> **Texte extrait**:
= = = =
Couronnement de ce premier Festival de Pâques « post Berliner », cette production de Parsifal avait été pourtant programmée par Sir Simon Rattle, mal lui en a pris, et Christian Thielemann l’a reprise à son compte, mal lui en a pris aussi. Car alors que les concerts annoncent une ère future moins plate et des moments plus passionnants, cette production est une énorme déception, à bien des niveaux, à commencer par la mise en scène de Michael Schulz, prétentieuse, absconse, inutile. Quand le public paie le prix demandé par le Festival, il y a de quoi être furieux d’avoir à subir pareille punition. Si encore du point de vue musical les choses corrigeaient le tir! Mais ce n’est pas non plus le cas, malgré de bonnes intentions, et une incontestable qualité, cela passe mal: même si évidemment nous sommes à un niveau plus qu’honorable, ce Parsifal ne sera pas mémorable.
= = = =
> **Données enregistrées**:

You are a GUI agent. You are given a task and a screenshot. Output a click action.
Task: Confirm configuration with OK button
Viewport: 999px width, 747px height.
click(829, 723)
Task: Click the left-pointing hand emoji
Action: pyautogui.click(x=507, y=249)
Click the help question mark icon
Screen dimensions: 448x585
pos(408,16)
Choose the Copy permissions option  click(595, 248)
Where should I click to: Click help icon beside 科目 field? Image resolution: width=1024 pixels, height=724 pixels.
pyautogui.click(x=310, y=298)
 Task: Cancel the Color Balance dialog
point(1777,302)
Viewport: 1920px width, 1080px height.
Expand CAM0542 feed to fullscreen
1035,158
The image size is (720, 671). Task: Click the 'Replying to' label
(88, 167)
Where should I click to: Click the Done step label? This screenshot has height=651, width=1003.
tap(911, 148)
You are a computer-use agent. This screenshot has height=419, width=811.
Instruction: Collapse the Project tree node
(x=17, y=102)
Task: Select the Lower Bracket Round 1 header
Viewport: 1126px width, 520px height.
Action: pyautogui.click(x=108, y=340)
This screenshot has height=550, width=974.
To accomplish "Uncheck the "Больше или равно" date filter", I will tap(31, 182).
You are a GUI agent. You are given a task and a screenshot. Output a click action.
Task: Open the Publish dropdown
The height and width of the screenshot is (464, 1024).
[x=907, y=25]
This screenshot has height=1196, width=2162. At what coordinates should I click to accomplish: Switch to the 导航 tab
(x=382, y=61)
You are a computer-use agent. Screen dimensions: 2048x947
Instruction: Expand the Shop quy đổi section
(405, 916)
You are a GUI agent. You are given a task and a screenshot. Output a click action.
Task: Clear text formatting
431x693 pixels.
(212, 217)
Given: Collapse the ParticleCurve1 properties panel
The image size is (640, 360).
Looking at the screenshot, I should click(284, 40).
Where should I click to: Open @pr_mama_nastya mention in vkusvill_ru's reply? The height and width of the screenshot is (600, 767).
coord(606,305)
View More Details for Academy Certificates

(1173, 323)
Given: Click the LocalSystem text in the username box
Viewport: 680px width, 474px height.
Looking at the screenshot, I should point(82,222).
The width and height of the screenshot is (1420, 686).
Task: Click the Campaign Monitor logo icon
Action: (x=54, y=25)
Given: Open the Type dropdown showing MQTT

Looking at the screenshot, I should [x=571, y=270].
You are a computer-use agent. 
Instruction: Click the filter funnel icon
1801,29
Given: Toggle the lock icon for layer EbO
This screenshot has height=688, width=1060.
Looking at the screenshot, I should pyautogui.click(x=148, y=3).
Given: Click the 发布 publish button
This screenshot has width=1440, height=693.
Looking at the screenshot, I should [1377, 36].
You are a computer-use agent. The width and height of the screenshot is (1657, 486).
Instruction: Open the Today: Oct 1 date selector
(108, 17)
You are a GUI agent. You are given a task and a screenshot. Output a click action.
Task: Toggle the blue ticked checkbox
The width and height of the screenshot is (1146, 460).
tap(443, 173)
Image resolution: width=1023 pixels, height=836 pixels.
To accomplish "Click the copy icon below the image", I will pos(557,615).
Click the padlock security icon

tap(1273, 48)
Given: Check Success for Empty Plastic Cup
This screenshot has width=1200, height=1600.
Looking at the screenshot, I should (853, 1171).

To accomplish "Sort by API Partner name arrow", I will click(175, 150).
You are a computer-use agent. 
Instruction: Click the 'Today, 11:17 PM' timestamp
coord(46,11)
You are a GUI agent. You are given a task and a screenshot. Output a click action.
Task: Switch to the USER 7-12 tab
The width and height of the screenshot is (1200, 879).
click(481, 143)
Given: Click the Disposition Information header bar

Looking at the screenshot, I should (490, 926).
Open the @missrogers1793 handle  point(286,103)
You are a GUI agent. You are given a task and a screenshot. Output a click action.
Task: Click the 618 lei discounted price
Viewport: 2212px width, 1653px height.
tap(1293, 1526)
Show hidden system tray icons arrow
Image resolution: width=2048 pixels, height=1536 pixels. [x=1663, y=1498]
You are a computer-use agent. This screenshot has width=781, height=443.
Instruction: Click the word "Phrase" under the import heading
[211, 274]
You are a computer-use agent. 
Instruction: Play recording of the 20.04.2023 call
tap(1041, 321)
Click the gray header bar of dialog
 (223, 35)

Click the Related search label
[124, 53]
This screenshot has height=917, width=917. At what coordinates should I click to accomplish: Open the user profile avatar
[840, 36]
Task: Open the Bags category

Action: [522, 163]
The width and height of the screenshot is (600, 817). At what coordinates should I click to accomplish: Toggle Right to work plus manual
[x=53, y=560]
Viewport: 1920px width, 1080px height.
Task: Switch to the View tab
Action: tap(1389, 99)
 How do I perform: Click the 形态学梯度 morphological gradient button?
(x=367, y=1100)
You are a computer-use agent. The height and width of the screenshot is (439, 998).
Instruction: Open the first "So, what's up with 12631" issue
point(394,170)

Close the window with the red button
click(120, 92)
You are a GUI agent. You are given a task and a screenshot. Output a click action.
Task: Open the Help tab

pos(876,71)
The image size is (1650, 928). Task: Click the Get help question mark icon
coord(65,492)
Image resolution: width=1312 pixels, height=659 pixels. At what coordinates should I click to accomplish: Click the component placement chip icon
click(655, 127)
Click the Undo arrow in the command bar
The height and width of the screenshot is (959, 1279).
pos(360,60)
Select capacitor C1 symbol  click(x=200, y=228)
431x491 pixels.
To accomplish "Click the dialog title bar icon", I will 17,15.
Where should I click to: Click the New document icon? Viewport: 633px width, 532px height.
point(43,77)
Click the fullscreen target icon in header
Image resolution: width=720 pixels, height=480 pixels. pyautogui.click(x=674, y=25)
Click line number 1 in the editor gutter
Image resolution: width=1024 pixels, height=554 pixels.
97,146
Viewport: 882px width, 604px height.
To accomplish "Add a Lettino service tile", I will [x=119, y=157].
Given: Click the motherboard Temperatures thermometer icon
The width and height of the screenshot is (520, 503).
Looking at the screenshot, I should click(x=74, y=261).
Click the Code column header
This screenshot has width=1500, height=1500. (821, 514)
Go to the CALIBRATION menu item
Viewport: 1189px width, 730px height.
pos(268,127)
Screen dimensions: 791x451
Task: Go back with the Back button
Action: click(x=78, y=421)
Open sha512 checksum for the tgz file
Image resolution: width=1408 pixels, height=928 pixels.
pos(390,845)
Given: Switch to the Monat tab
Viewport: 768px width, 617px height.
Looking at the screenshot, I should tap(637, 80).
= = = =
> **Consignes**: Renvoie sans rien changer le passage de la critique du Parsifal qui commence par « Couronnement de ce » et se termine par « sera pas mémorable. ». La liste est un document à part, sans rapport avec la critique.

> **Résultat**:
Couronnement de ce premier Festival de Pâques « post Berliner », cette production de Parsifal avait été pourtant programmée par Sir Simon Rattle, mal lui en a pris, et Christian Thielemann l’a reprise à son compte, mal lui en a pris aussi. Car alors que les concerts annoncent une ère future moins plate et des moments plus passionnants, cette production est une énorme déception, à bien des niveaux, à commencer par la mise en scène de Michael Schulz, prétentieuse, absconse, inutile. Quand le public paie le prix demandé par le Festival, il y a de quoi être furieux d’avoir à subir pareille punition. Si encore du point de vue musical les choses corrigeaient le tir! Mais ce n’est pas non plus le cas, malgré de bonnes intentions, et une incontestable qualité, cela passe mal: même si évidemment nous sommes à un niveau plus qu’honorable, ce Parsifal ne sera pas mémorable.